EXISTS vs IN vs JOIN in SQL: Which Should You Use?
Three ways to ask "does a related row exist?" — and they behave differently with NULLs and on large tables. Learn when EXISTS wins, when IN is fine, and when a JOIN is clearer.
A huge share of real queries boil down to one question: does a related row exist? "Customers who have placed an order", "products never sold", "accounts with a transaction this month". SQL gives you three tools for this — IN, EXISTS, and JOIN — and choosing well affects both correctness and speed. Keep the SQL cheat sheet handy as you read.

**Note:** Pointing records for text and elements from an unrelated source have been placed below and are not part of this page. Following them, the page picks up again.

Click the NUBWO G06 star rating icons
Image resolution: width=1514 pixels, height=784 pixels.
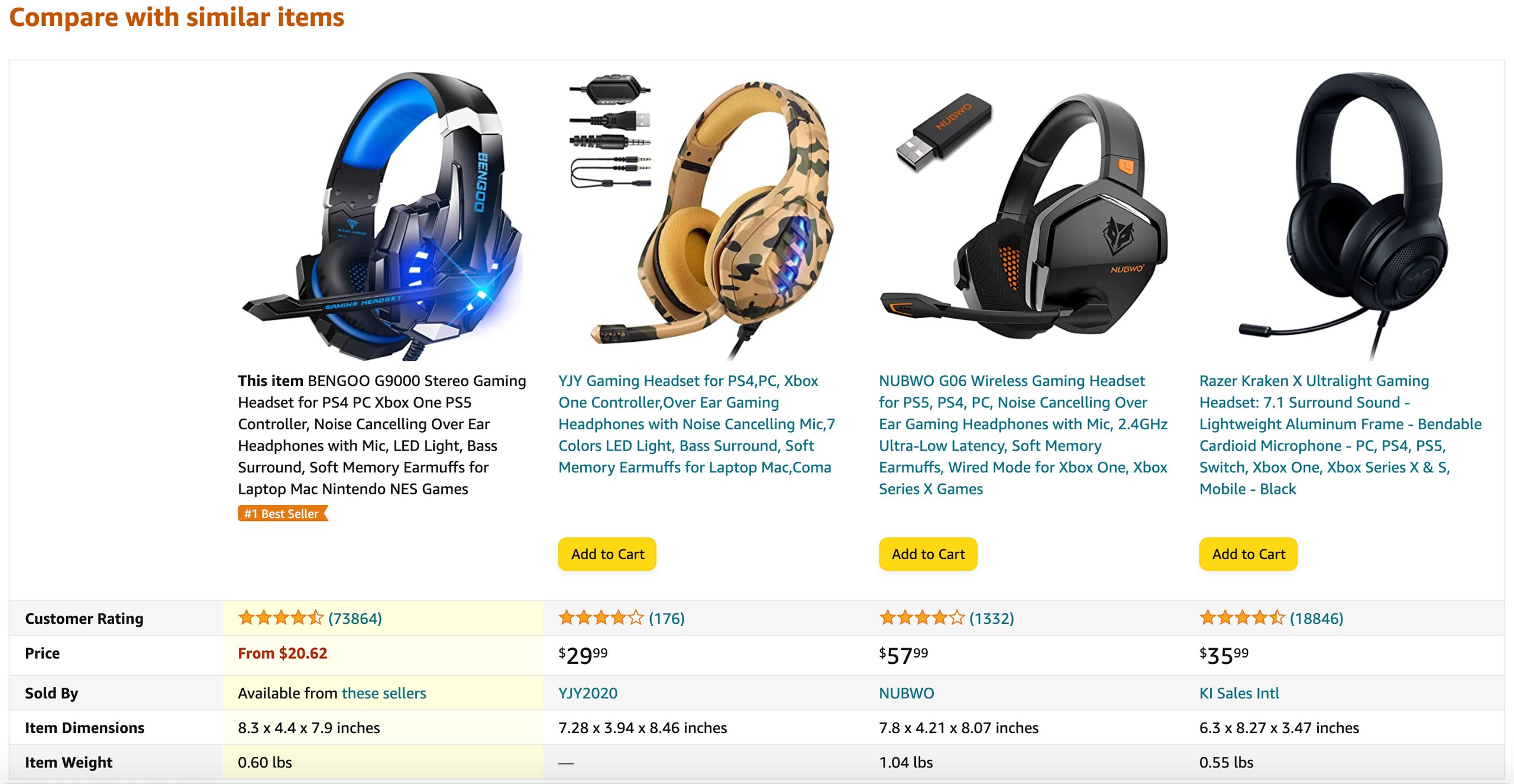click(921, 618)
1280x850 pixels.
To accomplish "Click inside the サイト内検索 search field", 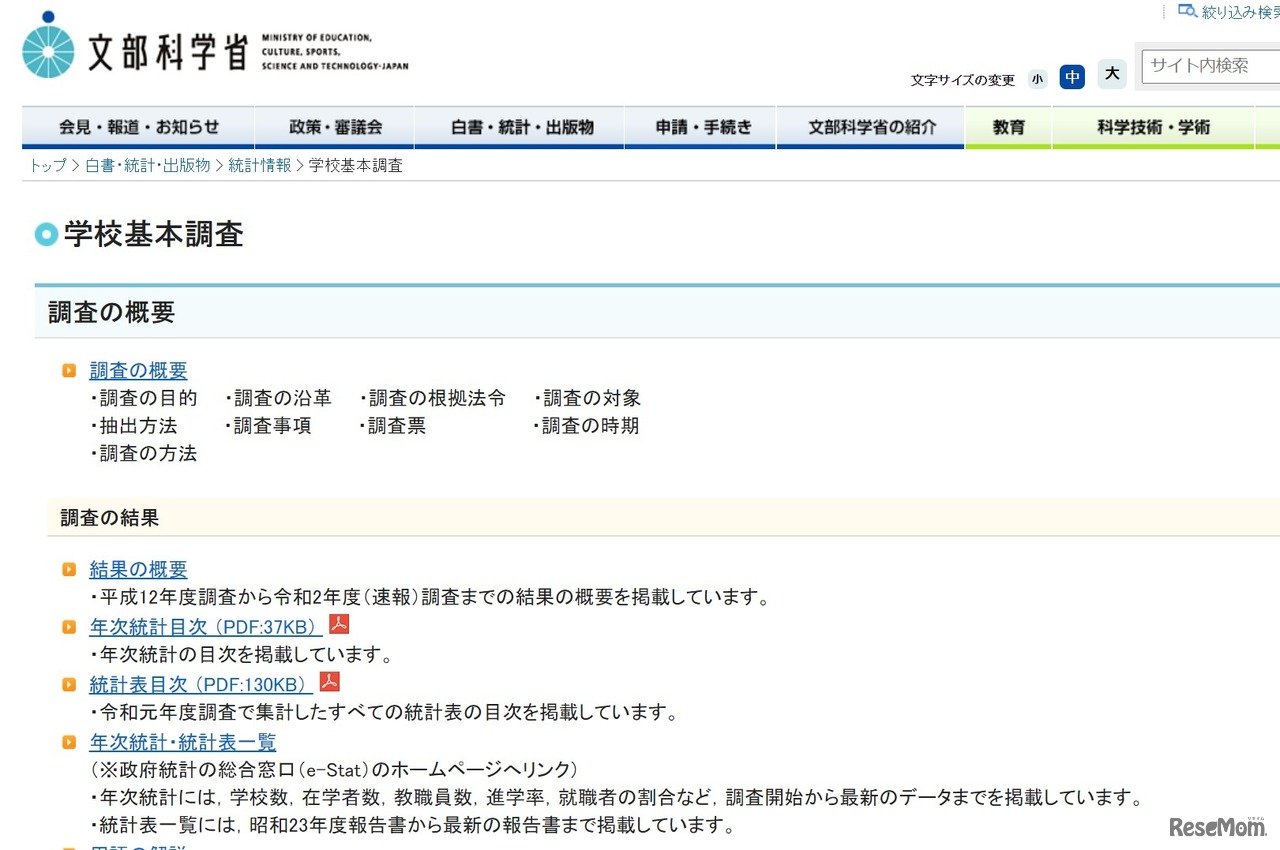I will click(x=1210, y=66).
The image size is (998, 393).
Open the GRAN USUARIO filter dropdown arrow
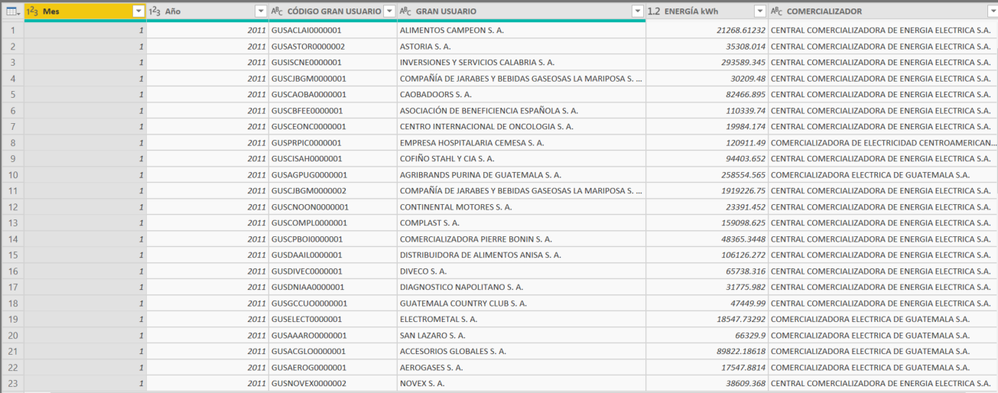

The Same Question, Three Ways
Take "users who have placed at least one order". You can express it by checking a list of IDs (IN), by checking for the existence of a matching row (EXISTS), or by joining and de-duplicating (JOIN). All three can return the same answer; they differ in how they handle NULLs and how the planner executes them.
IN with a Subquery
IN compares a column against the set of values returned by a subquery. It reads naturally and is perfectly fine when the subquery returns a modest list of non-NULL values.
-- Users who have placed an order
SELECT id, name
FROM users
WHERE id IN (SELECT user_id FROM orders);
EXISTS (Correlated)
EXISTS takes a correlated subquery — one that references the outer row — and returns true as soon as a single matching row is found. It does not build or compare a full list; it just asks "is there at least one?" and stops at the first hit.
-- Same result, expressed with EXISTS
SELECT id, name
FROM users u
WHERE EXISTS (
SELECT 1 FROM orders o WHERE o.user_id = u.id
);
The NOT IN NULL Trap
This is the single most important reason to prefer NOT EXISTS over NOT IN. If the subquery behind NOT IN returns even one NULL, the whole condition becomes unknown for every row, and the query returns no rows at all — silently.
-- DANGER: if any user_id in orders is NULL, this returns nothing
SELECT id FROM users
WHERE id NOT IN (SELECT user_id FROM orders);
-- Safe: NOT EXISTS is unaffected by NULLs
SELECT id FROM users u
WHERE NOT EXISTS (
SELECT 1 FROM orders o WHERE o.user_id = u.id
);
JOIN as an Alternative
You can also answer the question with a JOIN. An INNER JOIN keeps only matching rows (then you de-duplicate), and a LEFT JOIN with IS NULL finds the non-matches. JOINs shine when you also need columns from the other table.
-- Users with orders, via JOIN
SELECT DISTINCT u.id, u.name
FROM users u
JOIN orders o ON o.user_id = u.id;
-- Users with NO orders (anti-join)
SELECT u.id, u.name
FROM users u
LEFT JOIN orders o ON o.user_id = u.id
WHERE o.id IS NULL;
Which Should You Use?
Modern PostgreSQL often optimizes IN, EXISTS, and semi-joins into the same plan, so for existence checks they perform similarly. The practical guidance: use EXISTS / NOT EXISTS for pure existence tests (especially the "no match" case, to dodge the NULL trap); use IN for a short, known, non-NULL list; and use a JOIN when you actually need columns from the related table.
Common Mistakes & Tips
- Using NOT IN against a subquery that can contain NULL — it silently returns nothing; use NOT EXISTS
- Forgetting to correlate the EXISTS subquery to the outer row (the o.user_id = u.id part)
- Using a JOIN for an existence check and then needing DISTINCT to undo the row multiplication
- Assuming IN is always slower than EXISTS — the planner usually treats them alike
- Writing SELECT * inside EXISTS — harmless, but SELECT 1 signals intent
Existence checks are interview favourites and everyday tools. Practice them on real tables to internalise the NOT IN / NOT EXISTS difference.